We are thankful to the Office of Los Angeles County Supervisor Mark Ridley-Thomas for including TFH in the planning of the 24th Annual Empowerment Congress Summit. The Summit will be Saturday, January 16th, 2016 at USC. It’s another example of how TFH residents through the personal transformation required to gain suitability for parole, are now transforming our community.
It’s easy to get excited when we see TFH residents mentoring at-risk youth, having meaningful conversations with active gang members to get them to change their lives, assisting disabled people and working in various industries. But when one resident spent his first month of freedom in the hospital and came to TFH with oxygen tanks, it was also a resident who took it upon himself to help this man every day. We call it peer mentoring. Most people call it family.
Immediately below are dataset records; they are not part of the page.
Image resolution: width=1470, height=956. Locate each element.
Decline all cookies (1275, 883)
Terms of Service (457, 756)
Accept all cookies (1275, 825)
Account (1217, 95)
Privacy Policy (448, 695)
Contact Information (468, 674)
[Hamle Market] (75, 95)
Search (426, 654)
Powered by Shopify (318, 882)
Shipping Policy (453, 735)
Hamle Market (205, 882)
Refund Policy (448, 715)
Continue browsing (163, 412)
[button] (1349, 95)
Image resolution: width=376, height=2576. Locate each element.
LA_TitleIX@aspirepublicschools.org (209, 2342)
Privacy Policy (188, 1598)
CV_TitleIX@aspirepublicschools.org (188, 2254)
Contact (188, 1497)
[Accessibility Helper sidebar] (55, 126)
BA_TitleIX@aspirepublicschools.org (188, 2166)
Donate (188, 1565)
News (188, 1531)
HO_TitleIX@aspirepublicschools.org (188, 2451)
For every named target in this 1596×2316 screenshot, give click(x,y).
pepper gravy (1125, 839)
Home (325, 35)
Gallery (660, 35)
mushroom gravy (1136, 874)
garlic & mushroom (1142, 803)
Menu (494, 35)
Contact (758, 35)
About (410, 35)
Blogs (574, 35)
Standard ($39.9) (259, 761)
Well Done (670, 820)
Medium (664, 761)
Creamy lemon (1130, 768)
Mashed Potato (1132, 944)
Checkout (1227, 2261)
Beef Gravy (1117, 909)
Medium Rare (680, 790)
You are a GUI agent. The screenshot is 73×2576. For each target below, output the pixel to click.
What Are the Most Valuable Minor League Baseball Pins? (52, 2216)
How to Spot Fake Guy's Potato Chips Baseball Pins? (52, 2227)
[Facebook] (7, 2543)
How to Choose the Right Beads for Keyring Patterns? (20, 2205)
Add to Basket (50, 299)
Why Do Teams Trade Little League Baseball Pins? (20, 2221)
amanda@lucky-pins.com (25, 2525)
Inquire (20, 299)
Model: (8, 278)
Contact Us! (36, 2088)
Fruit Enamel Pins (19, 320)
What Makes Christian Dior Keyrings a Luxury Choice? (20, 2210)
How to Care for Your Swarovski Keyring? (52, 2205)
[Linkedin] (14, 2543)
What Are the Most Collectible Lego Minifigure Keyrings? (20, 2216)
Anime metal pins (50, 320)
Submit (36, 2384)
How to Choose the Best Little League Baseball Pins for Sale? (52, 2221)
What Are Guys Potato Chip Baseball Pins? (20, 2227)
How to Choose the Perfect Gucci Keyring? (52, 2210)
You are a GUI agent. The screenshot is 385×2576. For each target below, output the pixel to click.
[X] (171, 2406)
There’s a shared understanding which transcends background and race and all of the ways prison culture worked to separate these men. There’s a camaraderie of taking personal responsibility and a need to do something good if for nothing else, to prove that their lives matter. Now, due to positive changes at the Parole Board, there exists a light of hope which has pervaded the lifer community in prison, because now, there’s a possibility to become free again.
Governor Jerry Brown, Assemblyman Reginald Jones-Sawyer and Supervisor Mark Ridley-Thomas have questioned “lock ‘em up forever” knee jerk politics. They ask, “What is best for society and for our community?” The answers, as proven through seven years at The Francisco Homes is that we positively affect the people and organizations around us. The good work done every day by TFH residents shines brightly.
It shines in the faces of our neighbors as they wave to us every day. Men from The Francisco Homes have helped them whenever needed. We are a force for “good” on the block. We really are a good neighbor.
At The Francisco Homes our work isn’t always exciting. Bob’s brain was traumatized at age six when he was hit by a car in front of his home. He was never able to read or write. Today, in his 60s, after 38 years in prison, he needs more care than most. He can’t remember his own address. Another man came to us with significant emotional challenges and has not been able to find work. Two older men have a hard time even walking as far as the bus stop and need a ride. Did I mention we’re looking for a burro to pull our van? The odometer has run out of numbers and is requesting a vowel. It was generously donated by Wilshire Rotary more than five years ago. Pre-owned then, now it needs a new transmission, at the very least. We don’t have another TFH vehicle. We could use one.
According to the Life Support Alliance, on their website, lifers need the type of program which is provided by The Francisco Homes. They don’t need guards or 24 hour supervision in their own homes. They need help re-establishing their identity, connecting with family, friends and faith, learning how to budget money and budget time, catching up on technology and relating to people in a way that’s normal for us but not normal in prison.
We wonder when TFH will be the model for State funding. We wonder when policies will be evidence based, like an almost non-existent recidivism rate for lifers. When will this be the driver instead of fear? We recognize and affirm the rehabilitation of our residents. We thank each of you for your kind support. It’s needed now, more than ever.